Imanol Elías

Personal information
- Full name: Imanol Elías Ayllón
- Date of birth: 17 August 1990 (age 35)
- Place of birth: Pamplona, Spain
- Height: 1.85 m (6 ft 1 in)
- Position: Goalkeeper

Team information
- Current team: Barco

Youth career
- Osasuna

Senior career*
- Years: Team / Apps / (Gls)
- 2009–2013: Osasuna B / 61 / (0)
- 2013–2014: Zamora / 33 / (0)
- 2014–2016: Mirandés / 10 / (0)
- 2016–2017: Lorca Deportiva / 14 / (0)
- 2017–2018: Barco / 27 / (0)
- 2018: Peña Deportiva / 19 / (0)
- 2018–2019: Langreo / 18 / (0)
- 2019–2020: Haro Deportivo / 3 / (0)
- 2020–2021: Poblense / 26 / (0)
- 2022–2023: Mutilvera / 19 / (0)
- 2024–: Barco / 50 / (0)

= Imanol Elías =

Spanish footballer

Imanol Elías Ayllón (born 17 August 1990) is a Spanish footballer who plays as a goalkeeper for Tercera Federación club Barco.

==Football career==
Born in Pamplona, Navarre, Imanol finished his graduation with CA Osasuna's youth setup, and made his senior debuts with the reserves in the 2009–10 campaign, in Segunda División B. On 5 January 2013 he was named in the substitutes' bench with the main squad for the match against Sevilla FC, but remained unused in the La Liga 0–1 away loss.

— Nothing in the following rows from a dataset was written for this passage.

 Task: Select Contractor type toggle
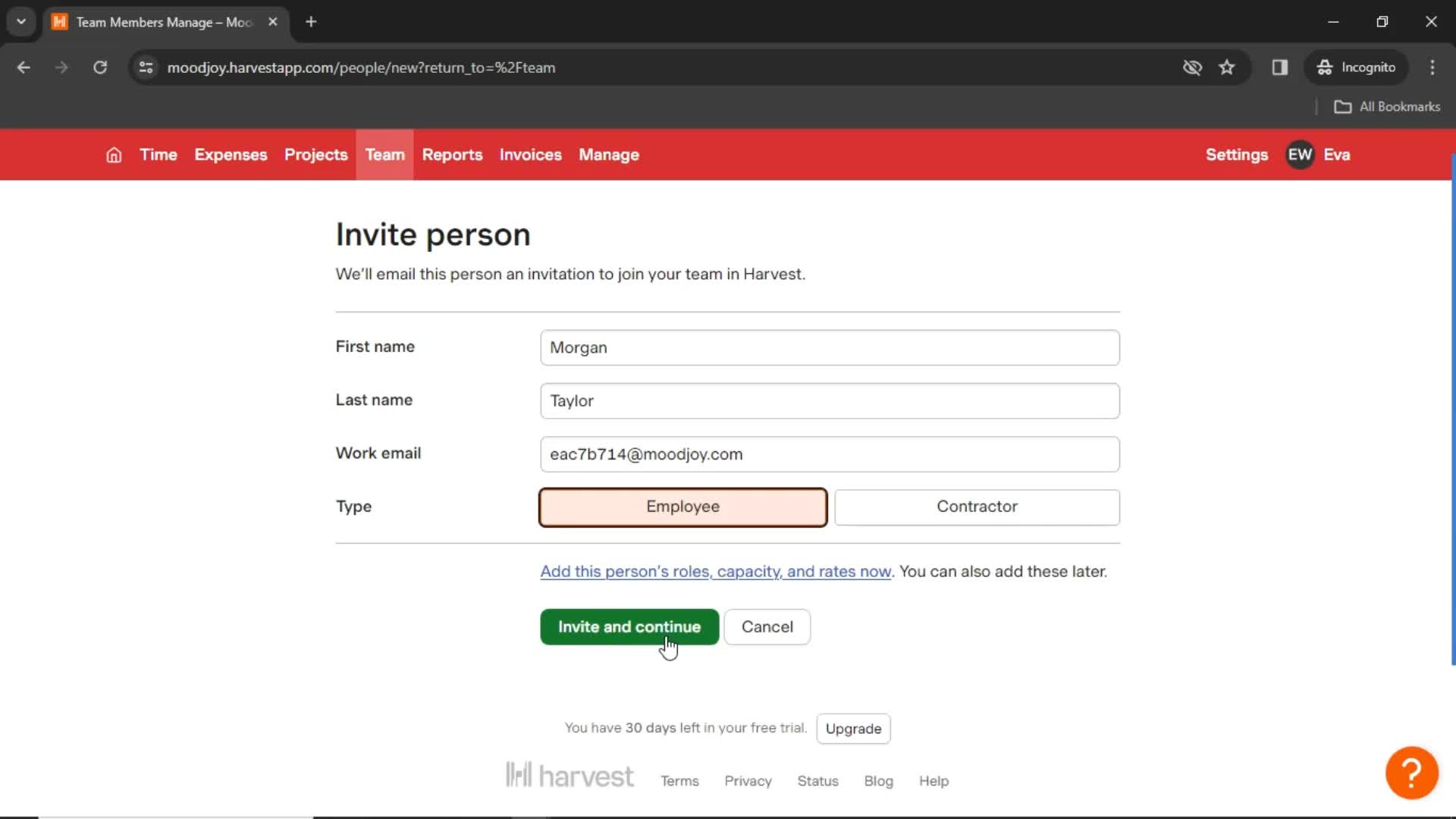[977, 506]
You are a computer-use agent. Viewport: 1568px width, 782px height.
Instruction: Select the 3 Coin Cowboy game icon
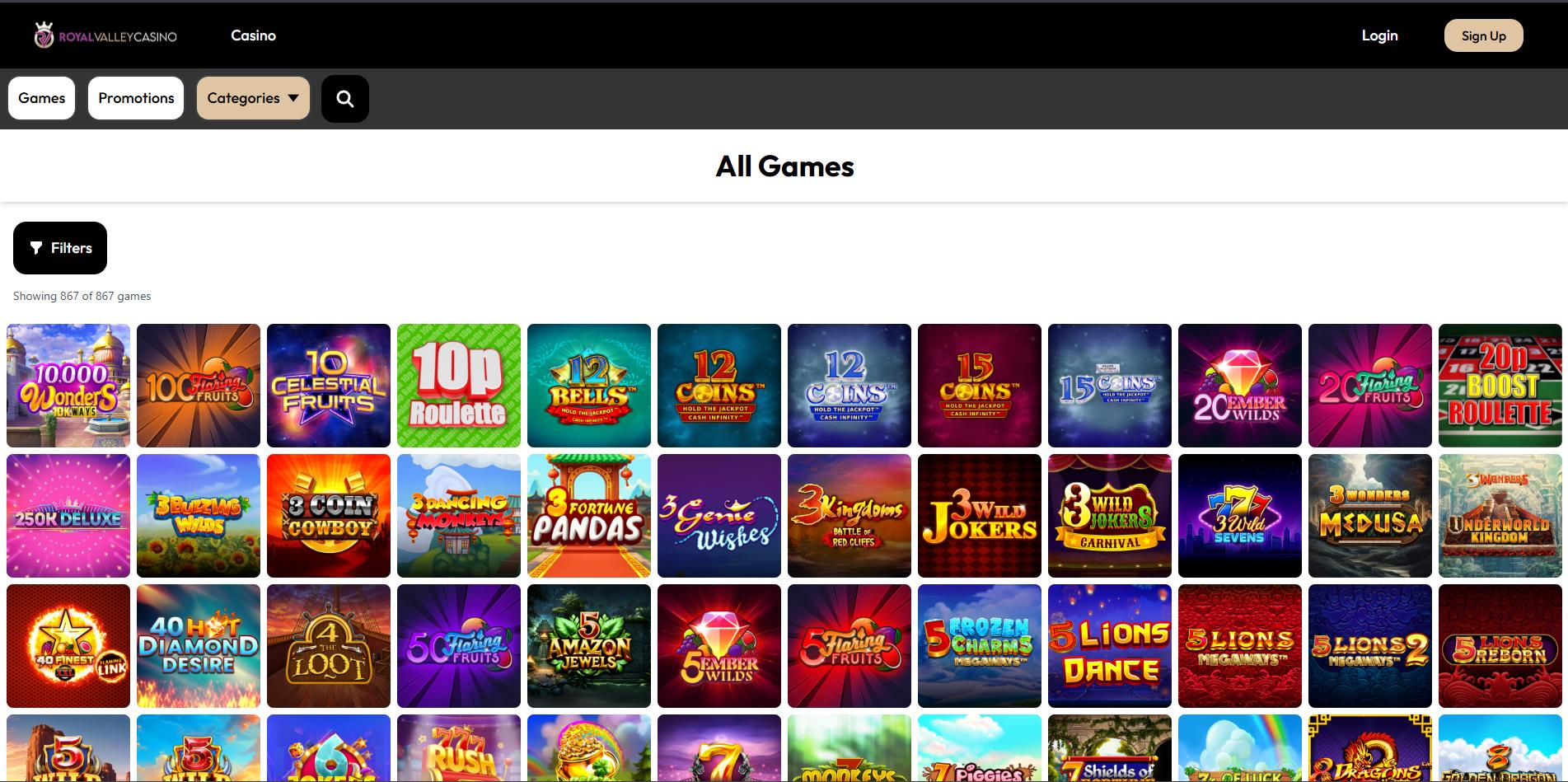[x=329, y=516]
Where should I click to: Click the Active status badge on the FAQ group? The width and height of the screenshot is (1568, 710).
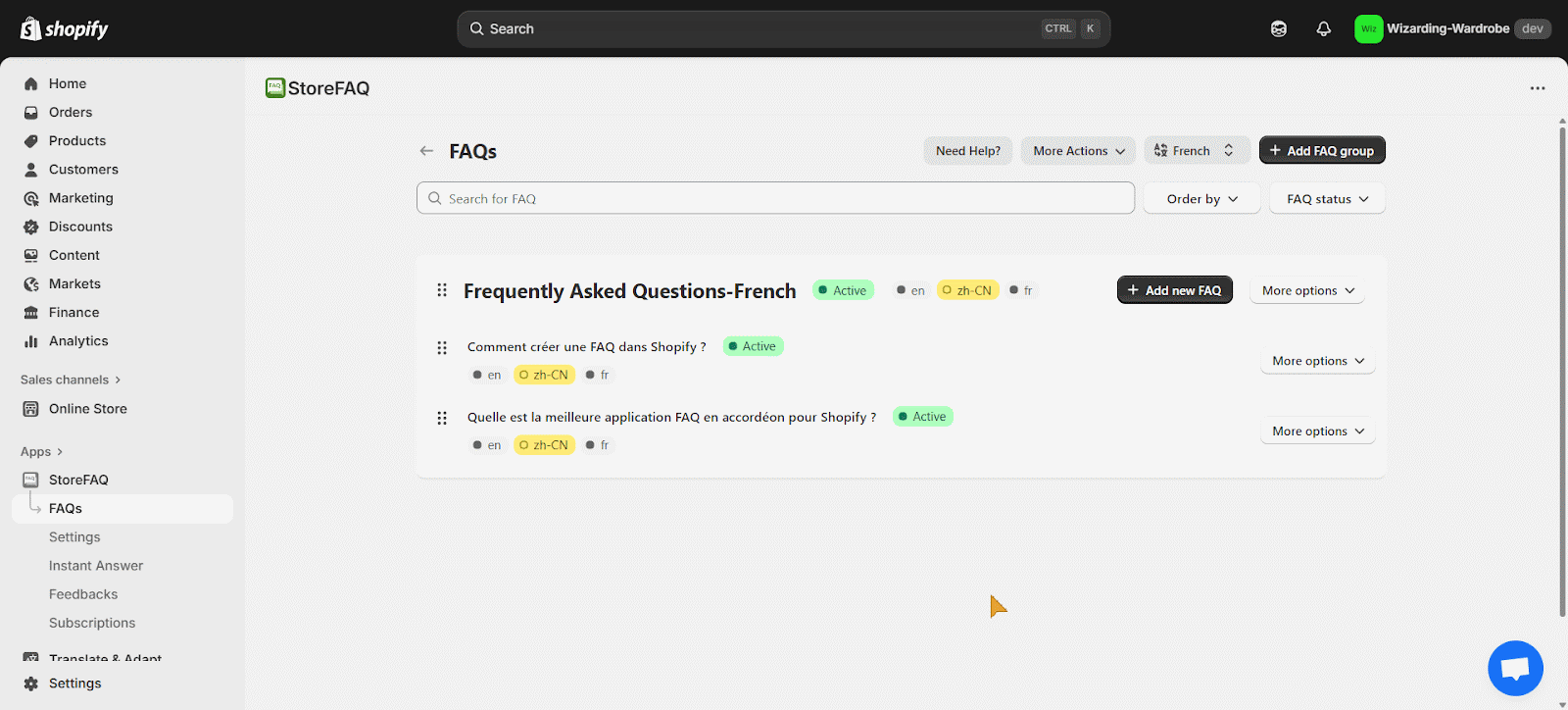coord(842,289)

In August 2013 Imanol rescinded his link with Osasuna, and moved to Zamora CF also in the third division. After appearing regularly with the latter he joined Segunda División's CD Mirandés on 3 July of the following year.

On 7 September 2014 Imanol appeared in his first game as a professional, starting in a 1–2 home loss against AD Alcorcón.